BEIJING: Google's move to stop filtering its search results for Chinese mainland users set a bad example which broke the rule that a foreign company should abide by its host country's laws, experts and business people said Tuesday.

Google announced early Tuesday morning it had stopped censoring its Chinese-language search engine Google.cn and was redirecting Chinese mainland users to a site in Hong Kong.

It was a basic international code for commerce for foreign businesses to observe the laws and regulations of their host countries, said Wang Xiaoguang, a researcher with the Chinese Academy of Governance.

"A transnational company would likely find some disaccord locally. The appropriate solution would be abiding by rules of the host country and finding way out through calm discussions," Wang said.

Dr Mei Xinyu with the Chinese Academy of International Trade and Economic Cooperation under the Ministry of Commerce said Google's withdrawal was a politicized behavior.

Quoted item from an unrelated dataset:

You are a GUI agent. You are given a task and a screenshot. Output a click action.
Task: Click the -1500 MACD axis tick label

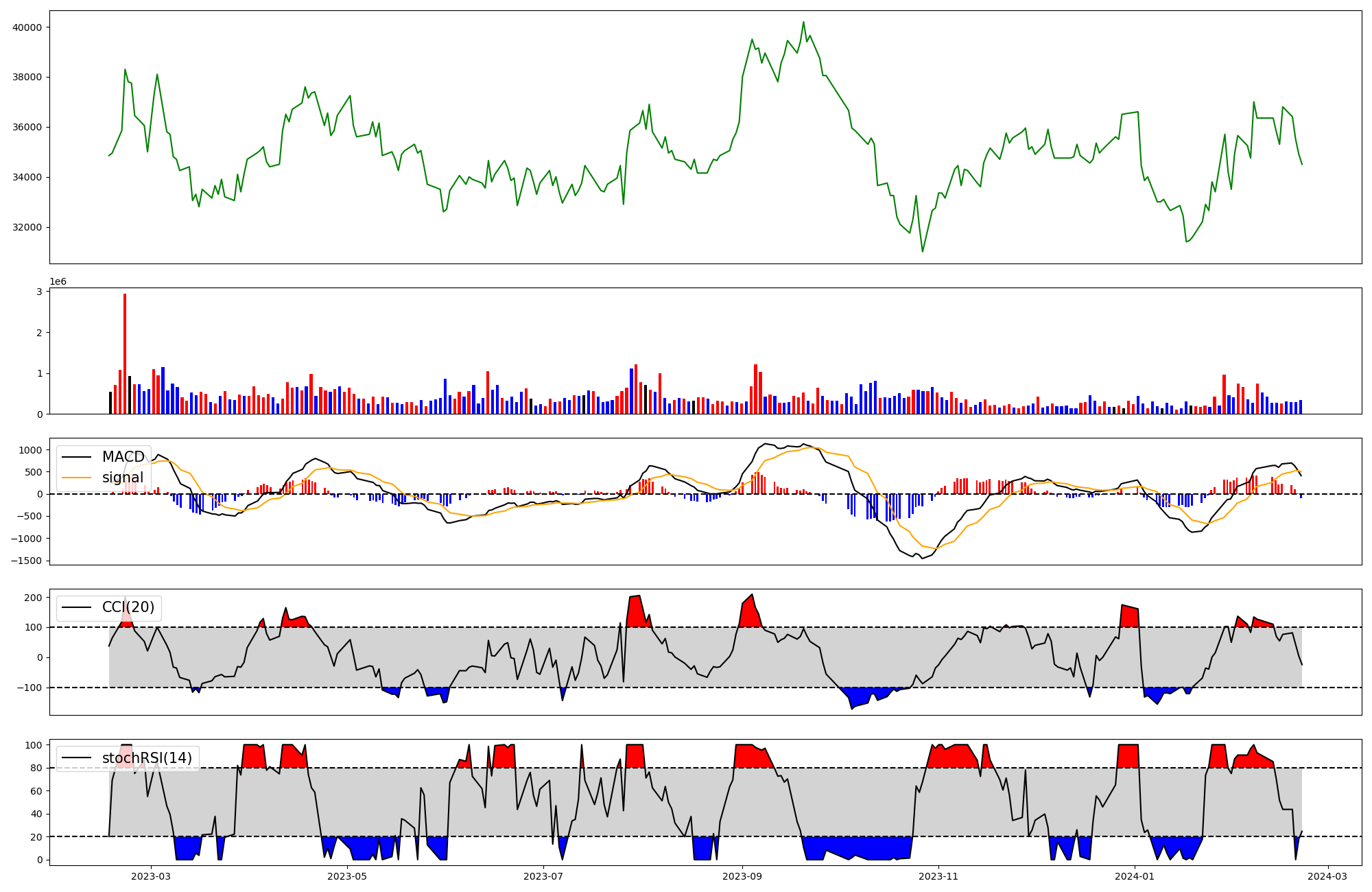point(26,561)
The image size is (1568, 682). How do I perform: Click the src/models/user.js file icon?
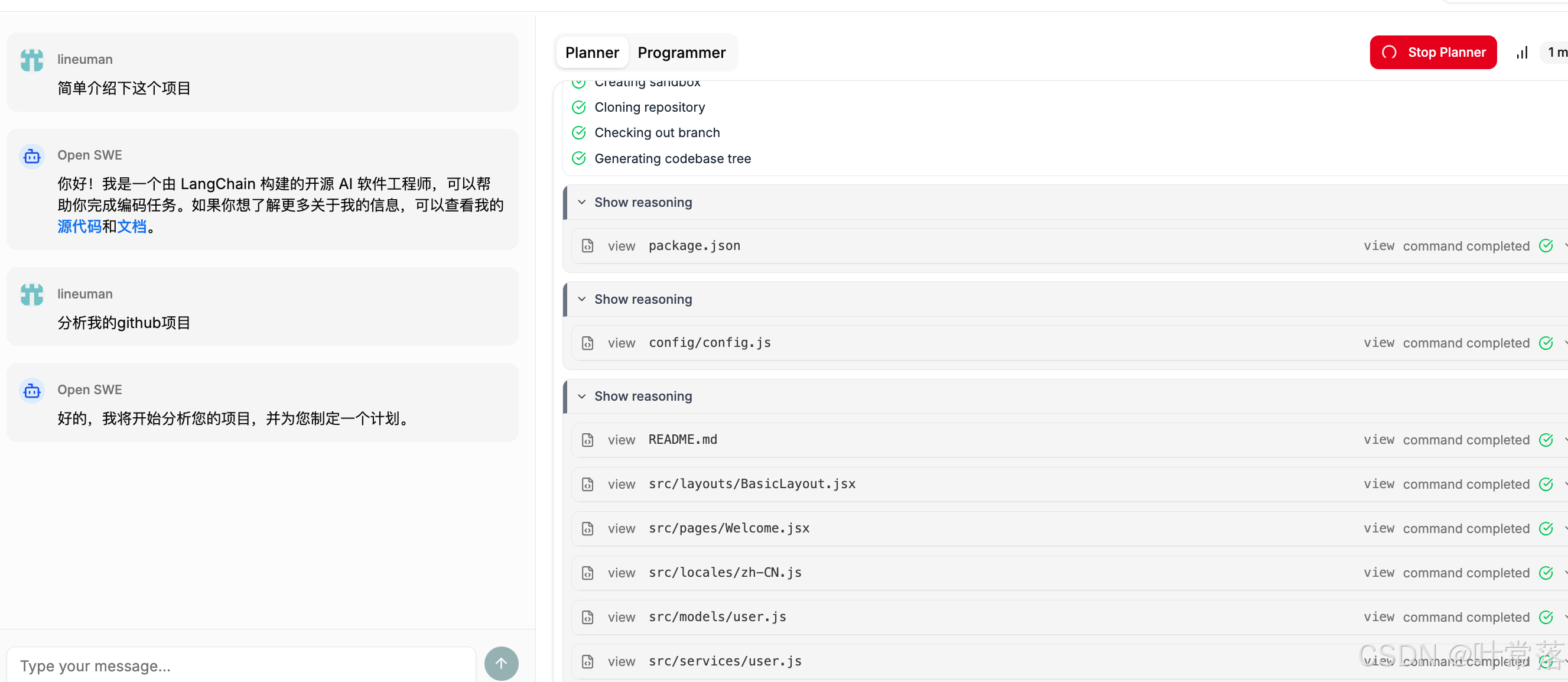[x=587, y=617]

Some foreign-funded companies on the Chinese mainland considered that they could draw a lesson from Google.

Sean Tzou, CEO with the US-funded Trina Solar Limited in eastern China's Jiangsu province, told Xinhua Tuesday that the most important thing for a foreign-funded company in China was to adapt itself to the local market, and its bottom line should be observing laws and regulations of the host country.

"That is the only way for us to find a win-win solution," said Tzou.

Romano Valussi, president of Alcatel-Lucent China, said he believed that only when a foreign-funded company abided by the host country's rules, could sustainable development of its business and society be achieved.

Over the past 20 years, the abundant human resources, perfect supply system, rich manufacturing experience and powerful government support in China strongly promoted the company's development on a global term, according to Valussi.

The experts and executives disagreed that Google's exit symbolized worsened investment environment in China.

By the end of 2009, China had attracted nearly $1 trillion in foreign capital and approved establishment of more than 660,000 overseas-funded companies. A total of 480 out of the Fortune 500s had set footholds in China.

According to Wang Yu with the industrial economy department under Nanjing University, Google's withdrawal only involved its search engine business, which had remained weak on the territory.

China was the biggest market for cell-phone-targeted Android system developed by Google, so it would not take the risk of withdrawing from the mainland, which was the largest cell phone market in the world, Wang Yu said.

The Chinese government also demands Chinese companies that have investment abroad to observe host countries' laws and regulations.

Premier Wen Jiabao told overseas participants to the China Development Forum 2010, which was held in Beijing from March 20 to 22, that China was willing to enhance cooperation with enterprises of advanced technologies from all over the world.

"The Chinese government will create opportunities for you, and ask you not to lose the opportunities," Wen said.